_WORK TO COMPLETE_
**a)** Could you quote the Unix course notes word for word, starting at "CS 223: Data" and ending at "to the program."?
**b)** Can you print the rows exactly, starting at the first row and ending at the row that contains "[x=436, y=123]"?

_QUOTED PASSAGE_
-- Begin --

CS 223: Data Structures. Instructor: Jim Aspnes
The Zoo is located on the third floor of Arthur K Watson Hall, toward the front of the building.
More information about the Zoo can be found through its top-level web page.
Most people run Unix with a command-line interface provided by a shell. Each line typed to the shell tells it what program to run (the first word in the line) and what arguments to give it (remaining words). The interpretation of the arguments is up to the program.
When you log in to a Zoo node directly, you may not automatically get a shell window. If you use the default login environment (which puts you into the Gnome window manager), you can click on the foot in the middle of the toolbar to pop up a terminal emulator from which you can run emacs, gcc, and so forth.
Most of what one does with Unix programs is manipulate the filesystem. Unix files are unstructured blobs of data whose names are given by paths consisting of a sequence of directory names separated by slashes: for example /home/accts/some-user/cs223/hw1.c. At any time you are in a current working directory (type pwd to find out what it is and cd new-directory to change it). When working on files in the current working directory you only have to give the part of the pathname after the last slash.
Here are some handy Unix commands:
In order to write your programs you will need to use some sort of text editor. There are three reasonable text editors on Linux: Vi, Emacs, and gedit. My personal preference is for Vi, but almost everybody likes Emacs better.
To start Emacs, type emacs at the command line. If you are actually sitting at a Zoo node it should put up a new window. If not, Emacs will take over the current window. If you have never used Emacs before, you should immediately type C-h t (this means hold down the Control key, type h, then type t without holding down the Control key). This will pop you into the Emacs built-in tutorial.
General note: C-x means hold down Control and press x; M-x means hold down Alt (Emacs calls it ``Meta'') and press x. For M-x you can also hit Esc and then x.

-- End --

_MATERIAL PROVIDED_
-- Begin --

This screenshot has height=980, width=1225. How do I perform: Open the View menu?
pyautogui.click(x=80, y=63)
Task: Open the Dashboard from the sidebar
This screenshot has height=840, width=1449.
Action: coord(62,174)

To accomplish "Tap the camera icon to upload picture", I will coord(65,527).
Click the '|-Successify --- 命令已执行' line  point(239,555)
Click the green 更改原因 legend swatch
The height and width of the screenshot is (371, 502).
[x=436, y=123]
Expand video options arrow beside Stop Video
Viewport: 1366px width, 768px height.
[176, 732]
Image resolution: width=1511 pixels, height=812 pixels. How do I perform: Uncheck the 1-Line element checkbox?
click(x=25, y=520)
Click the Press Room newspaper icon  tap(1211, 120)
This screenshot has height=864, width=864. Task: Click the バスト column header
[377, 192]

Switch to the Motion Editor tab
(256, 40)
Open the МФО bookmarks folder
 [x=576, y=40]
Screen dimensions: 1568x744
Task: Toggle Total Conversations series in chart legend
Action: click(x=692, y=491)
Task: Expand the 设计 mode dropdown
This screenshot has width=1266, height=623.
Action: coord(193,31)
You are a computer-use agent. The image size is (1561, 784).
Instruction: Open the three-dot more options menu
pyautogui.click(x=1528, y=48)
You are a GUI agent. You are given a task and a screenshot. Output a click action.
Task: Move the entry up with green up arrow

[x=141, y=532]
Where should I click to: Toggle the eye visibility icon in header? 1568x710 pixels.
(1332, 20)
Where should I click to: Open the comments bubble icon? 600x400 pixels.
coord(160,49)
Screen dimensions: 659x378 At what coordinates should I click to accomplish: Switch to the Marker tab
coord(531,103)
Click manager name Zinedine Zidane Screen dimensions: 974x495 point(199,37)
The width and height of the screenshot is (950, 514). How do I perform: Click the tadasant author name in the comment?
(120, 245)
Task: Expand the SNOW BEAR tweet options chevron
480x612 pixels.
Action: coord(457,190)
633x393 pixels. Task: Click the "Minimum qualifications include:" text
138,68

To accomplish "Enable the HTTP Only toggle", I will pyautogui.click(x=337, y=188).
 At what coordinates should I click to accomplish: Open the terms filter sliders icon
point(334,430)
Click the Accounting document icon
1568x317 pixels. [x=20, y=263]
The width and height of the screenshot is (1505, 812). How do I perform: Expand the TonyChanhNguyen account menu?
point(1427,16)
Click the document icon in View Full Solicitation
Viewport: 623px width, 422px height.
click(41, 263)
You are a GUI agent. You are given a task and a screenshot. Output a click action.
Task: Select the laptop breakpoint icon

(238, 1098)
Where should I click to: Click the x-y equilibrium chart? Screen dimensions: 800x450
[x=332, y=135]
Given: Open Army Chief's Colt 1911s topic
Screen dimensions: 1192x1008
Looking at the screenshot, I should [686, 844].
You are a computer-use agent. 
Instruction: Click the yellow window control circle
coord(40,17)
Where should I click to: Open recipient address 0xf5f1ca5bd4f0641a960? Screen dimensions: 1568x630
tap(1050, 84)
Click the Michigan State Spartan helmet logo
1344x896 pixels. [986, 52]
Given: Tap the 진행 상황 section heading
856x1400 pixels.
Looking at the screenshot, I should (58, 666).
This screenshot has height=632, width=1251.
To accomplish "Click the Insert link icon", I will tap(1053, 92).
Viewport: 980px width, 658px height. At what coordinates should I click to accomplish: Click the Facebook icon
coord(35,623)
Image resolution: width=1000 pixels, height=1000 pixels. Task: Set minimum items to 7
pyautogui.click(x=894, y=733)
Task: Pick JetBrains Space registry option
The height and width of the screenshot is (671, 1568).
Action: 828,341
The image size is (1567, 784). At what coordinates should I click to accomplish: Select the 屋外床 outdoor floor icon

-- End --

_RESULTS IN ORDER_
**a)**
CS 223: Data Structures. Instructor: Jim Aspnes
The Zoo is located on the third floor of Arthur K Watson Hall, toward the front of the building.
More information about the Zoo can be found through its top-level web page.
Most people run Unix with a command-line interface provided by a shell. Each line typed to the shell tells it what program to run (the first word in the line) and what arguments to give it (remaining words). The interpretation of the arguments is up to the program.

**b)**
This screenshot has height=980, width=1225. How do I perform: Open the View menu?
pyautogui.click(x=80, y=63)
Task: Open the Dashboard from the sidebar
This screenshot has height=840, width=1449.
Action: coord(62,174)

To accomplish "Tap the camera icon to upload picture", I will coord(65,527).
Click the '|-Successify --- 命令已执行' line  point(239,555)
Click the green 更改原因 legend swatch
The height and width of the screenshot is (371, 502).
[x=436, y=123]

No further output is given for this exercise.